Deux poids, deux mesures ?

PHOTO SARKA VANCUROVA, ARCHIVES LA PRESSE CANADIENNE

Amy Schumer

« Il y a un traitement inégal des propos, selon le côté du conflit où on se trouve, estime Barry Eidlin. Selon lui, le patronat à Hollywood prend parti du côté israélien et utilise son pouvoir pour infliger des conséquences néfastes à ceux qui osent prendre parti pour les Palestiniens. » Quelque 700 figures hollywoodiennes ont signé une lettre en appui à Israël au mois d’octobre. La comédienne Amy Schumer s’est attiré les foudres de nombreux internautes après des publications jugées islamophobes, dans sa tentative d’exprimer son soutien envers le peuple israélien. Aux yeux du professeur de l’Université McGill, on ne se trouve pas face à des cas de censure « hors la loi » pour ce qui est des cas de Susan Sarandon et de Melissa Barrera, mais plutôt sur le plan social. « On veut désactiver la tentative d’un groupe d’avancer des propos avec lesquels on n’est pas d’accord », résume-t-il. « Il y a un aspect politique et le message est qu’on ne peut pas parler de ces choses-là. »

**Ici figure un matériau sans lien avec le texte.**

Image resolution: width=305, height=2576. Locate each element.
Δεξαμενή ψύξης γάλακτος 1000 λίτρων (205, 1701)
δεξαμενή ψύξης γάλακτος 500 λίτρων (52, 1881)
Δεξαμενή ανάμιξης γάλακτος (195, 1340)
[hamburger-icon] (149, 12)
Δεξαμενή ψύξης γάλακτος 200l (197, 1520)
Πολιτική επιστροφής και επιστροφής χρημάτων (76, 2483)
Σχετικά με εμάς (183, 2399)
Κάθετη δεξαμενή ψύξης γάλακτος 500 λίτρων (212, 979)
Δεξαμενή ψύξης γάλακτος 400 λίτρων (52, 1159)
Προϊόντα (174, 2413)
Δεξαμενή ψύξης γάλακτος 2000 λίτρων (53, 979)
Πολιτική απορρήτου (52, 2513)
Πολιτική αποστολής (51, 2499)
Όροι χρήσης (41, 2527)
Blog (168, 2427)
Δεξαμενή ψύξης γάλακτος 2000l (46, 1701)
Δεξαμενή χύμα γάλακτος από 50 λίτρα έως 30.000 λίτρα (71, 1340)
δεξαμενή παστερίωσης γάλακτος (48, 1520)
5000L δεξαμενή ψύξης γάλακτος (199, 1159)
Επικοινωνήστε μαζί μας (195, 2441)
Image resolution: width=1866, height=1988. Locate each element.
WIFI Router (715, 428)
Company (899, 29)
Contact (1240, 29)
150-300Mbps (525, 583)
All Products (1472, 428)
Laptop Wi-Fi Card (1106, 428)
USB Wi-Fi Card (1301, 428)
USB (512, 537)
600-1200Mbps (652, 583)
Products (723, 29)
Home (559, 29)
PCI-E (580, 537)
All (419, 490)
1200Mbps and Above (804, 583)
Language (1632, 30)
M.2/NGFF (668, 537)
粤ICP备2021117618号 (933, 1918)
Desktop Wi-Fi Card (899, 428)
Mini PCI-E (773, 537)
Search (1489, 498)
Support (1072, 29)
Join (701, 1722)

Des conséquences tangibles

Le risque que des déclarations de soutien envers le peuple palestinien deviennent des motifs de renvoi menace de provoquer une peur de s’exprimer à Hollywood. Déjà au mois d’octobre, Maha Dakhil, l’une des patronnes de l’agence CAA, qui représente notamment Tom Cruise et Nathalie Portman, avait quitté son rôle de gestionnaire après une publication sur Instagram où on pouvait lire : « Vous être en train d’apprendre qui appuie un génocide ». Elle avait ensuite présenté ses excuses et souligné que le choix des mots était important. Barry Eidlin fait un lien avec la période de la Peur rouge, à l’époque du maccarthysme, où la crainte du communisme restreignait la liberté d’expression et faisait craindre aux citoyens de prendre la parole, sous peine de répercussions désastreuses. Une dynamique qui semble à l’œuvre aujourd’hui, à moindre échelle, affirme le professeur, alors que la prise de position à Hollywood engendre des pertes d’emplois.